Sears is getting another reprieve from liquidation after its chairman and largest shareholder revised his bid to save the iconic brand.

The retailer says it has accepted Eddie Lampert's bid through an affiliate of his ESL hedge fund that could keep 425 stores open and save tens of thousands of workers, according to a hearing on Tuesday at the bankruptcy court in White Plains, N.Y. The bid now requires Lampert to deposit $120 million by 4 p.m. Wednesday through his hedge fund.

The revised bid is not official, and will be evaluated in an auction set for Jan. 14 that will compete with other bids from liquidators looking to shut it down.

Sears filed for bankruptcy protection last October.

The retailer that began as a mail order catalog in the 1880s has been in a slow death spiral, hobbled by the Great Recession and then overwhelmed by rivals both down the street and across the internet.

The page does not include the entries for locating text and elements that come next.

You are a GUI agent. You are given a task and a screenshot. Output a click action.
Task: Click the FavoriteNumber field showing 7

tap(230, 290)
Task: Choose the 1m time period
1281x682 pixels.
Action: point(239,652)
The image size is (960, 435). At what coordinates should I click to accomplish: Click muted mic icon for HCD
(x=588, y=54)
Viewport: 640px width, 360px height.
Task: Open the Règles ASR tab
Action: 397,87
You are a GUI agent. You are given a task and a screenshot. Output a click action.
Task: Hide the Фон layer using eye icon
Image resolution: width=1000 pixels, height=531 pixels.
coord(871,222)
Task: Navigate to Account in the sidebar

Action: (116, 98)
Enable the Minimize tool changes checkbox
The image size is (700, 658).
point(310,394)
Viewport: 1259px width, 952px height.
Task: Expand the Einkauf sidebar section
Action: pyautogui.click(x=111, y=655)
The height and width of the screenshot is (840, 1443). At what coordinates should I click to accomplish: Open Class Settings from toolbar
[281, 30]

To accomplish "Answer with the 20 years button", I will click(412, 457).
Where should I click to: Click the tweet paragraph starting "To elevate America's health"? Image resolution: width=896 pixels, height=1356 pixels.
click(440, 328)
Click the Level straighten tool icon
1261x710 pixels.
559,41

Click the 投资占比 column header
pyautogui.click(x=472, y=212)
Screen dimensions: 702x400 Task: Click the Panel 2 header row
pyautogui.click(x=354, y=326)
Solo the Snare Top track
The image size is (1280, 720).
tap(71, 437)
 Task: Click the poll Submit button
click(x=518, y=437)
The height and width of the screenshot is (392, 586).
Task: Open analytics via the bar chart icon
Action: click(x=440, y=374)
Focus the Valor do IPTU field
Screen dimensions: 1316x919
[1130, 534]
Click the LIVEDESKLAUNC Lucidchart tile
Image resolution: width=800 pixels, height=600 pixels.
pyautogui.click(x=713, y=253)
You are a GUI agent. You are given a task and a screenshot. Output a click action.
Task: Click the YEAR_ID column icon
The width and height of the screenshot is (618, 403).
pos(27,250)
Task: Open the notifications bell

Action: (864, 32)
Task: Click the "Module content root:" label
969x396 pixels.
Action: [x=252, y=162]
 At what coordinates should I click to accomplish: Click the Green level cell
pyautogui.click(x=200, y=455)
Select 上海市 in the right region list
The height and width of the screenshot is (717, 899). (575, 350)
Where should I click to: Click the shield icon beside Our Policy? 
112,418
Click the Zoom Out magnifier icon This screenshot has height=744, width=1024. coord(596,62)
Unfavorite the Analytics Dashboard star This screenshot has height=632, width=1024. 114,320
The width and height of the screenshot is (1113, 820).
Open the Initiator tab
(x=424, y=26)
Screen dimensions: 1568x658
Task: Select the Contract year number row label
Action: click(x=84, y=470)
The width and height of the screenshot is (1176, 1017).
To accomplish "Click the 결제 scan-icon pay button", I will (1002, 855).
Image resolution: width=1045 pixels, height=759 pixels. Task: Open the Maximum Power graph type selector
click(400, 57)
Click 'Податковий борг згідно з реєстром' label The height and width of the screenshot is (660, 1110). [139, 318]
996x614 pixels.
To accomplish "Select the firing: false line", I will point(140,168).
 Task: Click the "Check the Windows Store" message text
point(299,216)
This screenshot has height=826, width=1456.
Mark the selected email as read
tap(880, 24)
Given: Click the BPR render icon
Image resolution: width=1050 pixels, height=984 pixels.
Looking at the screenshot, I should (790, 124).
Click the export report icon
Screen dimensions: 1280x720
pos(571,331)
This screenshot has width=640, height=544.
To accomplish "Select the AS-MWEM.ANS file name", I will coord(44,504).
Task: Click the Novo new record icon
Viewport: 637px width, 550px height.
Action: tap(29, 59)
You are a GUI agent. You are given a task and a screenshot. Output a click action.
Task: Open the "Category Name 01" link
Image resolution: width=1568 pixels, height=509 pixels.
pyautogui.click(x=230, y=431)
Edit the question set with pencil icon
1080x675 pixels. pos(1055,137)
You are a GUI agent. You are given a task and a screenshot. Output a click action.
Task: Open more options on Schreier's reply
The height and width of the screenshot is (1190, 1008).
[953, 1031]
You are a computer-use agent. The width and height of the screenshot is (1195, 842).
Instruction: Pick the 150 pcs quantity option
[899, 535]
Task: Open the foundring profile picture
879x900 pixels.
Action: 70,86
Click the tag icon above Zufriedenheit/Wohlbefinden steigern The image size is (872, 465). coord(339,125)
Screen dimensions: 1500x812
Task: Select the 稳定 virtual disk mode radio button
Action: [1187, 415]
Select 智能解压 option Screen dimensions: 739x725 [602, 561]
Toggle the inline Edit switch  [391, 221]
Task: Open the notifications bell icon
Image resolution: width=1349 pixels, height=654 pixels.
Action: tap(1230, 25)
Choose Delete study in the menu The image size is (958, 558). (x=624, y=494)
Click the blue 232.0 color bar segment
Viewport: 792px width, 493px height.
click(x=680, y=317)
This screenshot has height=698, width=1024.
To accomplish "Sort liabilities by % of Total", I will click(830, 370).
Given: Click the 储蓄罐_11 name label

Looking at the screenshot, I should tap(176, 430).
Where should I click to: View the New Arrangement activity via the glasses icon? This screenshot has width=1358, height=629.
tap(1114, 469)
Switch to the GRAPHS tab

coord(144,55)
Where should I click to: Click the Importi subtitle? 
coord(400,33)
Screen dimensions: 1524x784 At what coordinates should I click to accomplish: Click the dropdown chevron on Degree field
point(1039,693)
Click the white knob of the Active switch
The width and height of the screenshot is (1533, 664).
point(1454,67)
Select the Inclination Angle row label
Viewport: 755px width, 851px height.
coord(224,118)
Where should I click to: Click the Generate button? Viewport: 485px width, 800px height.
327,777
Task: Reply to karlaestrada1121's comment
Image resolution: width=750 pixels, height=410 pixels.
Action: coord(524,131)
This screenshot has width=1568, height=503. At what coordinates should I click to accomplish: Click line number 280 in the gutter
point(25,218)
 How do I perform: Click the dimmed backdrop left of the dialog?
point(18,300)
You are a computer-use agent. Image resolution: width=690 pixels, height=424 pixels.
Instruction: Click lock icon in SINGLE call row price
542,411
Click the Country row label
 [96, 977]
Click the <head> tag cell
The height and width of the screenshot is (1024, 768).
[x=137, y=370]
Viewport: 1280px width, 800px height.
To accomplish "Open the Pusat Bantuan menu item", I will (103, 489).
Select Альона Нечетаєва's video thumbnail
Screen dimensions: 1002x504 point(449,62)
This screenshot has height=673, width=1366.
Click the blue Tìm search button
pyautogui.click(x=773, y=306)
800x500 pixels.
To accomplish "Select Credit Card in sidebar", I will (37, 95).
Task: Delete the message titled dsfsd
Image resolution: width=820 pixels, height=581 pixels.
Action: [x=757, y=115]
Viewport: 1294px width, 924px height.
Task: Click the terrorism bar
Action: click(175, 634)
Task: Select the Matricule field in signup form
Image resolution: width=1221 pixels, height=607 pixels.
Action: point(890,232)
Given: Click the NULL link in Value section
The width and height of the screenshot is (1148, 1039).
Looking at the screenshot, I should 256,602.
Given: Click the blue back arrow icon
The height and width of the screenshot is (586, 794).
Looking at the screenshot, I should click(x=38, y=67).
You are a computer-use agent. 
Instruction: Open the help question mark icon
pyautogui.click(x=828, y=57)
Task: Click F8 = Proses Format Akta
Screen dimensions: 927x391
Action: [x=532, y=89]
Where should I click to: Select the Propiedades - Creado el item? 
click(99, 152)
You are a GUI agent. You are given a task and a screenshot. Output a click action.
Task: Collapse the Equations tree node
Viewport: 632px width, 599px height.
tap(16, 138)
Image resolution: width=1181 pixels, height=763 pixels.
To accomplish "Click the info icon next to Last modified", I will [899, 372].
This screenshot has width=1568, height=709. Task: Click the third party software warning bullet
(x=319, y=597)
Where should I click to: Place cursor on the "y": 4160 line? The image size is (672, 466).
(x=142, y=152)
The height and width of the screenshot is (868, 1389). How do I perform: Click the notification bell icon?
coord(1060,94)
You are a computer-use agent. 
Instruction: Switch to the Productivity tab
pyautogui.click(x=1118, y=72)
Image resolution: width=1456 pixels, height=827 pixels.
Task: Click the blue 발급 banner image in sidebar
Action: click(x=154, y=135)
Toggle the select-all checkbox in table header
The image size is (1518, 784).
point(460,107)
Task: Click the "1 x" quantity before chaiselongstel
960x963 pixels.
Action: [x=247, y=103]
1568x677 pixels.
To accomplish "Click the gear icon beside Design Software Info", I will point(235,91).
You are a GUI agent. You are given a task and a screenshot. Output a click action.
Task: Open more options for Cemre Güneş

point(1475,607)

Sears Holdings Corp., which also runs Kmart, joins the list of retail brands taken over by hedge funds that collapsed under the weight of debt forced upon them. Not all have made it out of bankruptcy: Toys R Us shuttered all its stores in June, about nine months after filing for bankruptcy protection.

Under Lampert, Sears has bought time by spinning off businesses and putting on the block the brands that had grown synonymous with the company, such as Craftsman. The company's chairman and biggest shareholder, Lampert loaned out his own money and put together deals to keep the company afloat and to turn whatever profit he could for ESL hedge fund.